Closed MattStammers closed 1 year ago
Awesome. Looks like there are quite a few options for SDC described here https://github.com/AI-SDC/ACRO/blob/main/notebooks/test.ipynb. @quindavies has written some code that does cell suppression at the end of our pipeline but will be good to see both approaches.
As always PRs welcome :-).
This is how we have implemented this locally
# Set columns to not low number suppress - if needed
keep_cols = ['patient_id']
relevant_cols = list(
set(df.columns.to_list()) - set(keep_cols)
)
# Function to Suppress
def supress_lownum(col, threshold, relevant_cols):
# for row, col in relevant_cols:
if col.name in relevant_cols:
counts = col.value_counts()
to_supress = counts[counts <= threshold].index
return col.replace(to_supress, np.nan)
return col
# Set Threshold and apply
THRESHOLD = 5
df_supressed = df.apply(supress_lownum, relevant_cols=relevant_cols, threshold=THRESHOLD)

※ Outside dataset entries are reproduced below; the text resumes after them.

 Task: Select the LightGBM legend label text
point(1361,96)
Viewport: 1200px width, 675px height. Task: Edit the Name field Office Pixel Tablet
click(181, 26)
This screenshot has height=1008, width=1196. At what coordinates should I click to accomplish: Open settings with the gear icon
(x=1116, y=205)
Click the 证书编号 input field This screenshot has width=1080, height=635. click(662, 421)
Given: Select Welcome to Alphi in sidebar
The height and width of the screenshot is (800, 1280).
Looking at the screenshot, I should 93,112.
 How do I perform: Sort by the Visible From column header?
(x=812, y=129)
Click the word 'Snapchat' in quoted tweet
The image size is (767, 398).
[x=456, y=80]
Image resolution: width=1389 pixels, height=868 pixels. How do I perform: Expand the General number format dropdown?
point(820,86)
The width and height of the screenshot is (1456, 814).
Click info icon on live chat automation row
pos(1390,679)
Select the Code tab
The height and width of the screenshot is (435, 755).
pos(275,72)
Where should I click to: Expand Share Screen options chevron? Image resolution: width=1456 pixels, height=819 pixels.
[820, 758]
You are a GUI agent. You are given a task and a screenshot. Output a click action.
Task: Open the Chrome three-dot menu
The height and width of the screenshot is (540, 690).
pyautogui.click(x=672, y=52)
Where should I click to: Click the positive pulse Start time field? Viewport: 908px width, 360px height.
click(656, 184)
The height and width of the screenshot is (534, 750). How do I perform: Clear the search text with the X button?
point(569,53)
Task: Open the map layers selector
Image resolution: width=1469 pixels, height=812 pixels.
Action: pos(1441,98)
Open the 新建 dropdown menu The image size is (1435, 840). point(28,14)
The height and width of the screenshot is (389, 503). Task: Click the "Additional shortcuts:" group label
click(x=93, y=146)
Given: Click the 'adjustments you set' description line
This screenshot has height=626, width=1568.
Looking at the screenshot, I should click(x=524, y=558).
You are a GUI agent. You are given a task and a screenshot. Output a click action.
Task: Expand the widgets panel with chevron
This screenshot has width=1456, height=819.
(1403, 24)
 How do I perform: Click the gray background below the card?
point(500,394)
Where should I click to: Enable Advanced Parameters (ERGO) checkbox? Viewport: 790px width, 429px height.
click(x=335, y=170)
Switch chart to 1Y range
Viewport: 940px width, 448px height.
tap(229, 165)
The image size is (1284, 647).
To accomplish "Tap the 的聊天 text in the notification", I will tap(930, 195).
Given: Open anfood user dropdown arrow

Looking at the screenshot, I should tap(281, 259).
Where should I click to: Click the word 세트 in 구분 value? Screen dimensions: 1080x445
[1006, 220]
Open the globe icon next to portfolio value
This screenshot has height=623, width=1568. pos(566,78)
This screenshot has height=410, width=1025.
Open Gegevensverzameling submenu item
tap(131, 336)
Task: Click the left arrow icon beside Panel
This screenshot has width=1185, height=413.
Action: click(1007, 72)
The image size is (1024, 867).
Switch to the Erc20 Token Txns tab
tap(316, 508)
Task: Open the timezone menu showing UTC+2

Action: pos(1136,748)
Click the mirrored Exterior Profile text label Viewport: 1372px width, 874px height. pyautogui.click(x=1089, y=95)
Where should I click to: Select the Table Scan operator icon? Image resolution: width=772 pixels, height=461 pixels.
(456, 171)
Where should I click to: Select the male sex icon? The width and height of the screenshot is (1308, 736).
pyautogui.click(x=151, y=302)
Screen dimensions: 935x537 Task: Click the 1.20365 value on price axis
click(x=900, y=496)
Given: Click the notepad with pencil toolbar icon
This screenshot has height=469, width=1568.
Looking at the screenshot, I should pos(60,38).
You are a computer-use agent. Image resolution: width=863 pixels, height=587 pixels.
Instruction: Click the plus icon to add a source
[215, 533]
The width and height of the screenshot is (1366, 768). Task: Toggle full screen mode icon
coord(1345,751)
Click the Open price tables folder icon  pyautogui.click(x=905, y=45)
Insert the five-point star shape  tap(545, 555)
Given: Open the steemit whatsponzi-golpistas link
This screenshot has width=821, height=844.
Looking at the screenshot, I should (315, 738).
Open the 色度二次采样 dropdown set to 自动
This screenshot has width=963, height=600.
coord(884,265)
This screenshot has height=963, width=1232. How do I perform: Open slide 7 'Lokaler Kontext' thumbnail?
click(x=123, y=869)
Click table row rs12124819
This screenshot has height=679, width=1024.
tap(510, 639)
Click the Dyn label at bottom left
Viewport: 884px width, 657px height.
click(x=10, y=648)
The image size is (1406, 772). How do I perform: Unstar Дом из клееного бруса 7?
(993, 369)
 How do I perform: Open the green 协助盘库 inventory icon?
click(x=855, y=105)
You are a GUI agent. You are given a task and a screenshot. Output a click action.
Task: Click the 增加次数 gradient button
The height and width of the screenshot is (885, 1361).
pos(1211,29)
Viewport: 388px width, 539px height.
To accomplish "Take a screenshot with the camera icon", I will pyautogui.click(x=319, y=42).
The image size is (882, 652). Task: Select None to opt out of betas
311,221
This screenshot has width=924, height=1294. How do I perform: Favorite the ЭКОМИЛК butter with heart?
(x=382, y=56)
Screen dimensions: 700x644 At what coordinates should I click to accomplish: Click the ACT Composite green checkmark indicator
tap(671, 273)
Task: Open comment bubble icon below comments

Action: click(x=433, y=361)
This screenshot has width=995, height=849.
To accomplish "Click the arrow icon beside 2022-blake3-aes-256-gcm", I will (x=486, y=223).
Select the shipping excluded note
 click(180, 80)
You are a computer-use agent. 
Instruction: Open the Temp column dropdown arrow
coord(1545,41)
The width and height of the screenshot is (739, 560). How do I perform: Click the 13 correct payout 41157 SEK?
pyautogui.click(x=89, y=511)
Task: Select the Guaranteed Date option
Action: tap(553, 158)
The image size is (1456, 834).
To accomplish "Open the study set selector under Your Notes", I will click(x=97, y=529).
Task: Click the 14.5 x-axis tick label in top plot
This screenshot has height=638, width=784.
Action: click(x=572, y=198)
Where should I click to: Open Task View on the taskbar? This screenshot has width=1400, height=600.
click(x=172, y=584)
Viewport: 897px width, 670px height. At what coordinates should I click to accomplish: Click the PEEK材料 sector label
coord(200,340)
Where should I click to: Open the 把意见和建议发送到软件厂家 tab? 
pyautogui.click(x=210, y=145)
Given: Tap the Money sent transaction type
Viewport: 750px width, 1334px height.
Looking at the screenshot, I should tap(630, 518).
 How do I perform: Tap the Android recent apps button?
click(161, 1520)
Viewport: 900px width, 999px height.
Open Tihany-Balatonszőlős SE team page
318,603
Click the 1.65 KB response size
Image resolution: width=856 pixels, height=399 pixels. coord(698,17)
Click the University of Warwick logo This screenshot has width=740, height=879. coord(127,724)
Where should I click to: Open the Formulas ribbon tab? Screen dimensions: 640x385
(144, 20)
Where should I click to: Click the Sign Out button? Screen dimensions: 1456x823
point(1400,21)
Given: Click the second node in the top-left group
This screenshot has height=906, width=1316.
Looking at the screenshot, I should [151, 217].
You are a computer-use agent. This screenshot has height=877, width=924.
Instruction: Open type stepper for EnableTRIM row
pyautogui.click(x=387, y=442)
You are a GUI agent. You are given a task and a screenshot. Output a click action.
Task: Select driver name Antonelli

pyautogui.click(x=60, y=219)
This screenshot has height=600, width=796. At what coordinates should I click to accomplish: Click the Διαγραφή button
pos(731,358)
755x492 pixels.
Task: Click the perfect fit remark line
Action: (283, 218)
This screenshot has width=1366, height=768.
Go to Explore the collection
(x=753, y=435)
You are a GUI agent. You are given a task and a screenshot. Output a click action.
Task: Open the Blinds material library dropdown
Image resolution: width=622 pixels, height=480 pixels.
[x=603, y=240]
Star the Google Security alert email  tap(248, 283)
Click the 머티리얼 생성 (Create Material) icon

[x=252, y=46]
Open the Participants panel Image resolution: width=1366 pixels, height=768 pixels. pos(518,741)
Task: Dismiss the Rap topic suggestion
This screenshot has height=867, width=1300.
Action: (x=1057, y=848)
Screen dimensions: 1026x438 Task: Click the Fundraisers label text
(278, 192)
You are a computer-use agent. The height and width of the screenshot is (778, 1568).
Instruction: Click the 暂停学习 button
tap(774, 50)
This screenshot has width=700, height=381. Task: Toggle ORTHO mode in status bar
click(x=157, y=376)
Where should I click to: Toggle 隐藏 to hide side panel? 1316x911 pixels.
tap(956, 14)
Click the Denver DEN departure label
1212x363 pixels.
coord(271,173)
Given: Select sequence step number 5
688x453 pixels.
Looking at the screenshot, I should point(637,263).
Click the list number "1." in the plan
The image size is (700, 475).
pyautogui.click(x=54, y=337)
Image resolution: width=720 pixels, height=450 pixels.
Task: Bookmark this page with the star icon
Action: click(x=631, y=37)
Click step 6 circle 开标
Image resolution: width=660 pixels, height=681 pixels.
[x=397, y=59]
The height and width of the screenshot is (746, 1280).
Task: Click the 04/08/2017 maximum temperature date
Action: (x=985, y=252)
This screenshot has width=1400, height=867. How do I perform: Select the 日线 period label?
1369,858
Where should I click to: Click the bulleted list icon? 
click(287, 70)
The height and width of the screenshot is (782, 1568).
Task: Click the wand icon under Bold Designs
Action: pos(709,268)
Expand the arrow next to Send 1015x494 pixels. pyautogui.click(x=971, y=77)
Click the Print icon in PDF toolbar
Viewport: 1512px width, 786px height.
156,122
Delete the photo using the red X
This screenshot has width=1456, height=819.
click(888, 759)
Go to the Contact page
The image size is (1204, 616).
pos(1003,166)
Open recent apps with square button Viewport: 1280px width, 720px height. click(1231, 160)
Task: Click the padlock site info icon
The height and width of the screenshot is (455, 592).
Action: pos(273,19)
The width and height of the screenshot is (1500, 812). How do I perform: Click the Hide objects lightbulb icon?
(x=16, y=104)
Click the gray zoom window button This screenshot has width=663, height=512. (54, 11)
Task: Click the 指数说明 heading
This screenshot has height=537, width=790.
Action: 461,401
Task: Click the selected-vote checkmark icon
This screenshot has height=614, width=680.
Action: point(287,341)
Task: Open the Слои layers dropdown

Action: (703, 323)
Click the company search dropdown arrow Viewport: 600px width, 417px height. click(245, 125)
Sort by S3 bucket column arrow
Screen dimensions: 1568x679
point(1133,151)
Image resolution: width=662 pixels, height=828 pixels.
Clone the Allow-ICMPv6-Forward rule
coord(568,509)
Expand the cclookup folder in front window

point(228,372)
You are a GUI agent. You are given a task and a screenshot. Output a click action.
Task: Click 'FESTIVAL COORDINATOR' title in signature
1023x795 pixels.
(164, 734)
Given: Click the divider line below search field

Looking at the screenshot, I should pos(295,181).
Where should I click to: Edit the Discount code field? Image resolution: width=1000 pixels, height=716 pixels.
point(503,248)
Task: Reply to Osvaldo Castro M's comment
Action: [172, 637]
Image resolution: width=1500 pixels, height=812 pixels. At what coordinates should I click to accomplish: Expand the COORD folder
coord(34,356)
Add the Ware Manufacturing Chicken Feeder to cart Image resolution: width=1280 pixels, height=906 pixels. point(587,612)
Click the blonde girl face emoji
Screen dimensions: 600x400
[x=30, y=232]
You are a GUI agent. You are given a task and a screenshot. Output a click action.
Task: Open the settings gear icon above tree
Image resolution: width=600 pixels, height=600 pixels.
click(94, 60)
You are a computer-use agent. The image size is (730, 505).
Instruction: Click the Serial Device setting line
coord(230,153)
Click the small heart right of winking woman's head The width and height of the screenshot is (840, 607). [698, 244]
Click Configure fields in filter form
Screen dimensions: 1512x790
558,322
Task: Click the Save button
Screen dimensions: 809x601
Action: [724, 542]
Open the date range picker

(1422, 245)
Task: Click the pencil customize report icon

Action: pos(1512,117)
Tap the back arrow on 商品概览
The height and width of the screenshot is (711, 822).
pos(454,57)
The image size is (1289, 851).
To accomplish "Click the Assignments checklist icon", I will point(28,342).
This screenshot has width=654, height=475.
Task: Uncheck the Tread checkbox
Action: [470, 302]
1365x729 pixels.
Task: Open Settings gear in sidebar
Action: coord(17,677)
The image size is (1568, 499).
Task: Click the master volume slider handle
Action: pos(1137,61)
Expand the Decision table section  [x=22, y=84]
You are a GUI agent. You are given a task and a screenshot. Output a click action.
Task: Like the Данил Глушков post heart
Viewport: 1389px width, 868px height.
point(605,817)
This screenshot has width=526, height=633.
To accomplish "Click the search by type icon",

I have done a pull request #38
Based on further discussions surrounding this an alternative option would be to simply suppress the final aggregated dataset at the n<5 or 10 level but this comes with it other issues. We have done this for the chest pain data.
Closed per discussion in #38
I have managed to make the validator work with the ACRO package to suppress all n<=10. We may want to add this as a feature but it needs a decision by the central teams before it can go ahead.